> Data records:
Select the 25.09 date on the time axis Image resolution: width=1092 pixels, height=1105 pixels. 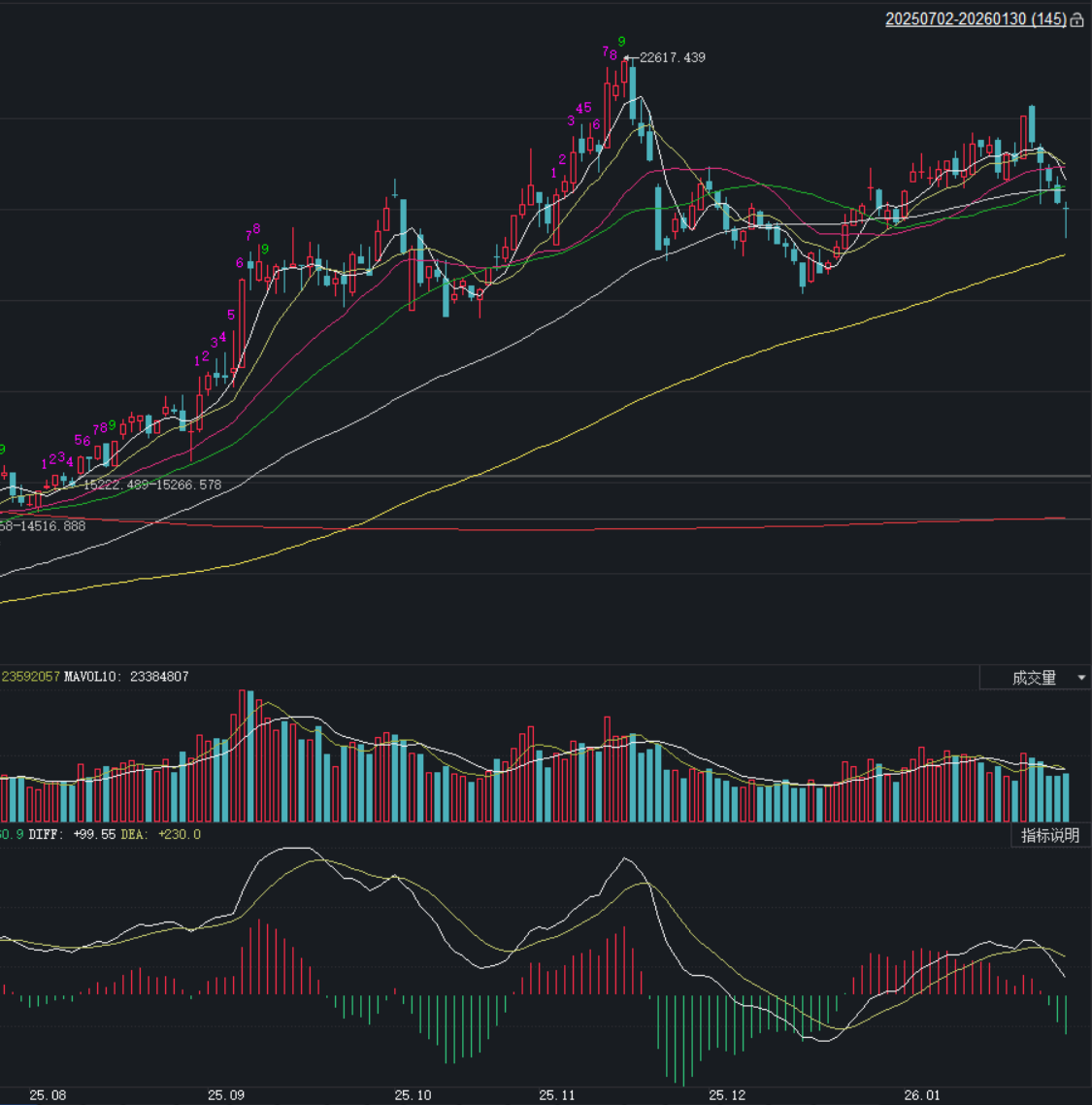(226, 1095)
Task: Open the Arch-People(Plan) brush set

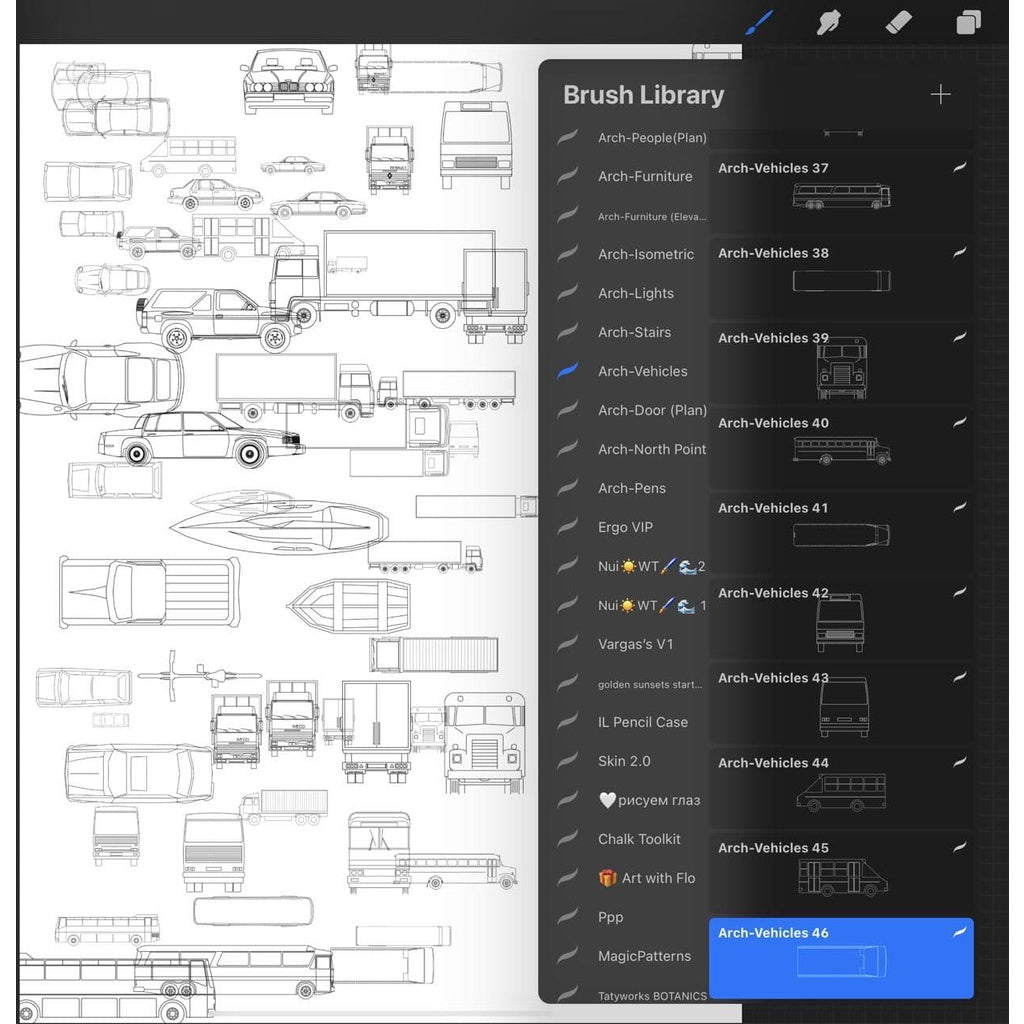Action: coord(651,138)
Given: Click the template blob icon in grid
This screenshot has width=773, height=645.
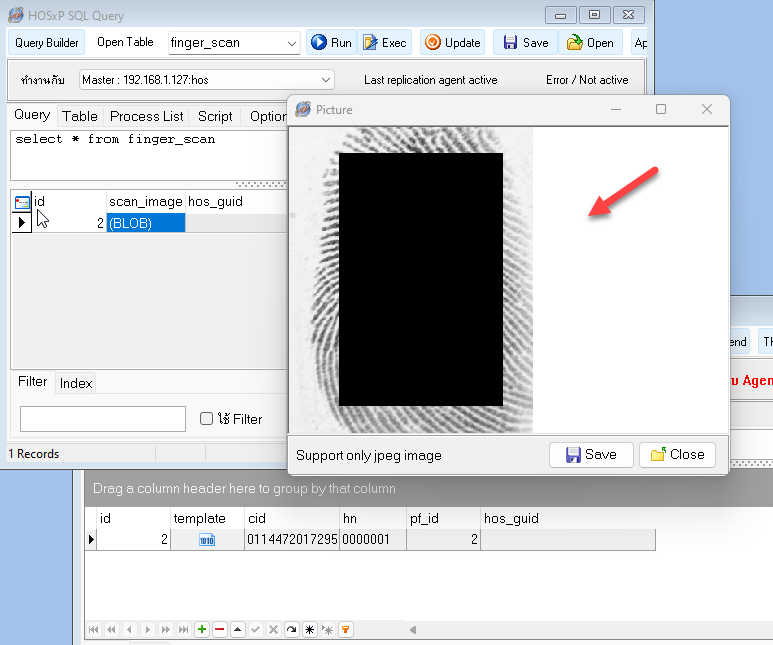Looking at the screenshot, I should point(207,540).
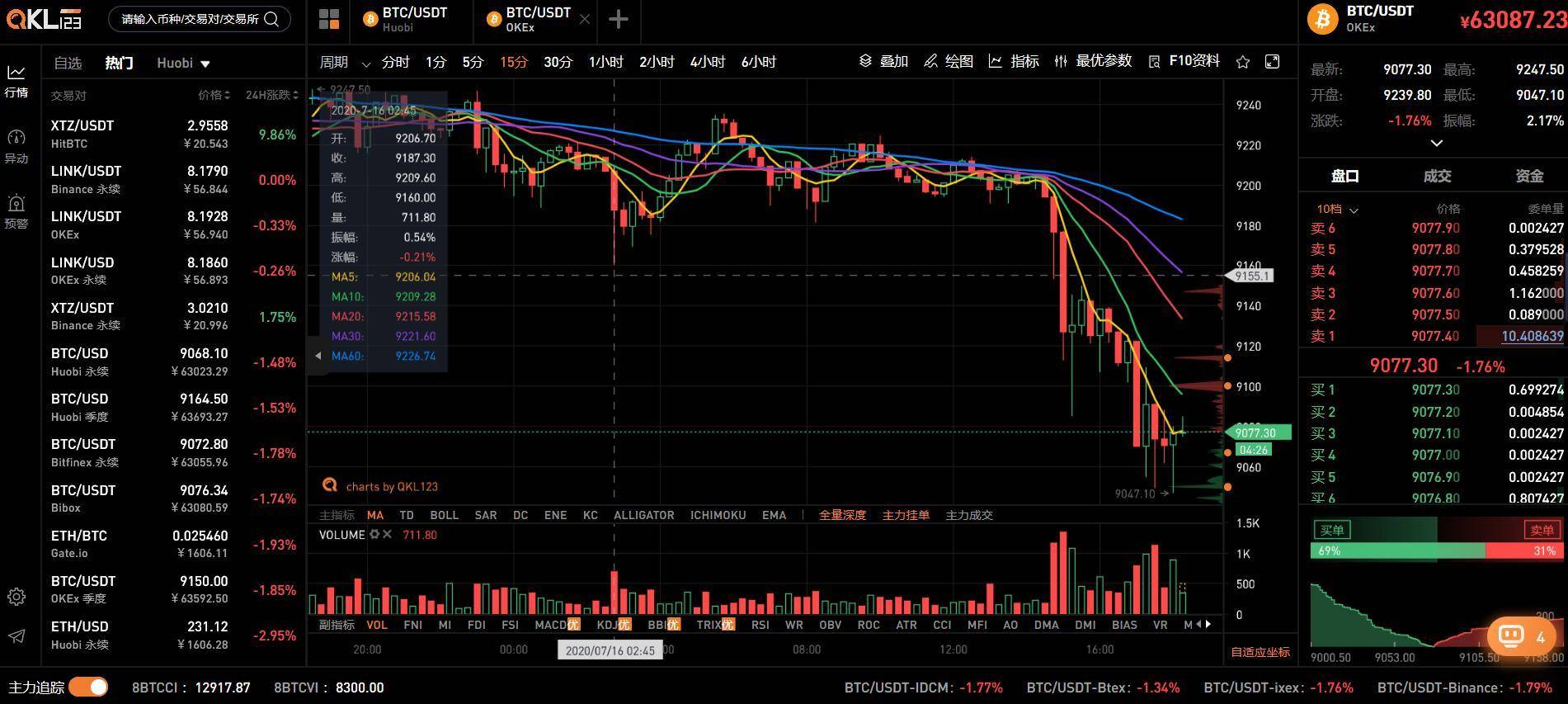
Task: Toggle 主力挂单 overlay on chart
Action: [x=906, y=515]
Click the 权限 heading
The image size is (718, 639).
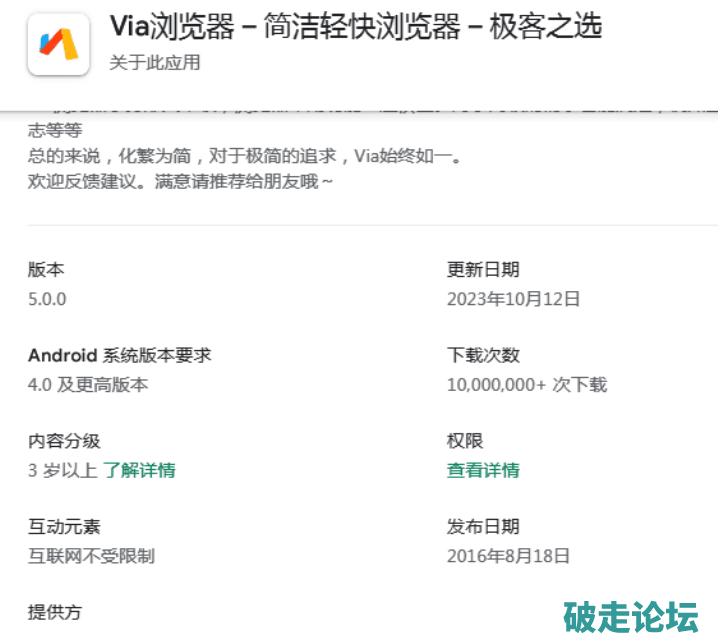[x=465, y=441]
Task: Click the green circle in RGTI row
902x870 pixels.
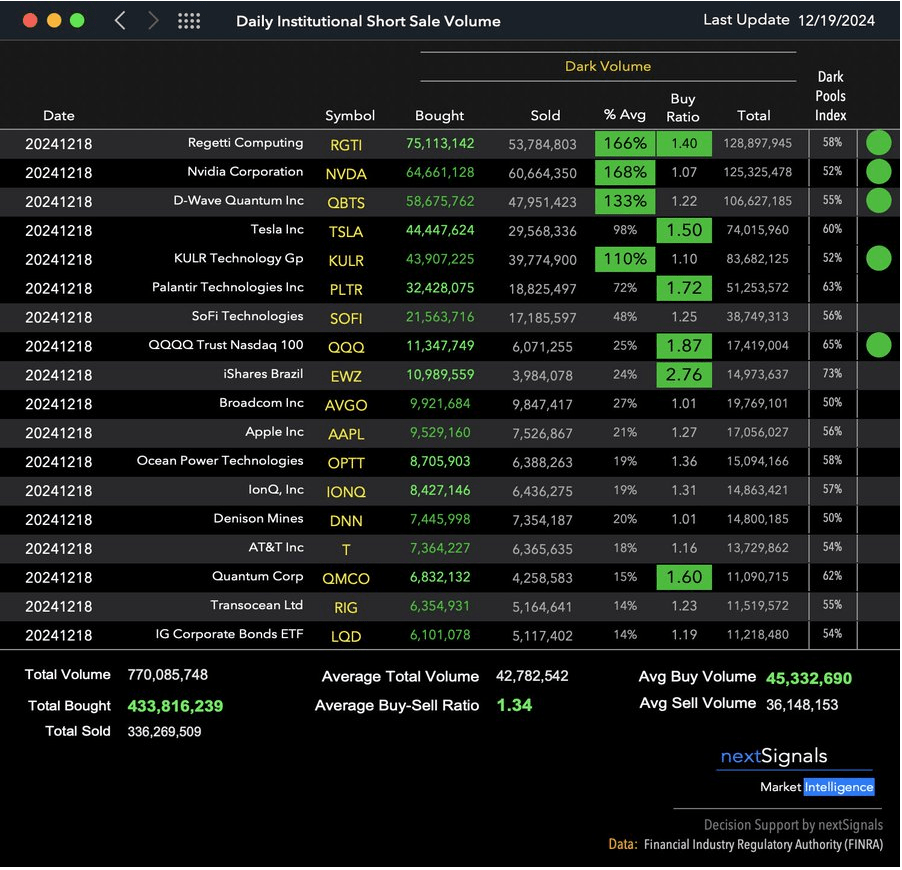Action: 878,143
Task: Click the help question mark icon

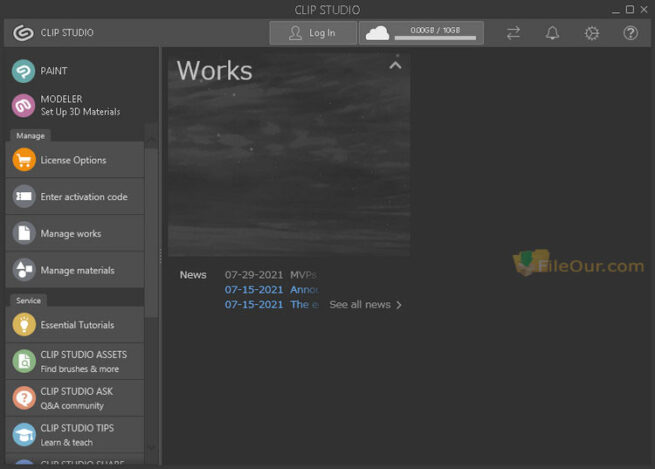Action: tap(630, 33)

> Activity:
Repeat the lines of the records verbatim, starting at the line containing "Task: Click the green circle in RGTI row" and stopping after the final line. Images stay out.

> Exercise response:
Task: Click the green circle in RGTI row
902x870 pixels.
Action: 878,143
Task: Click the help question mark icon

Action: tap(630, 33)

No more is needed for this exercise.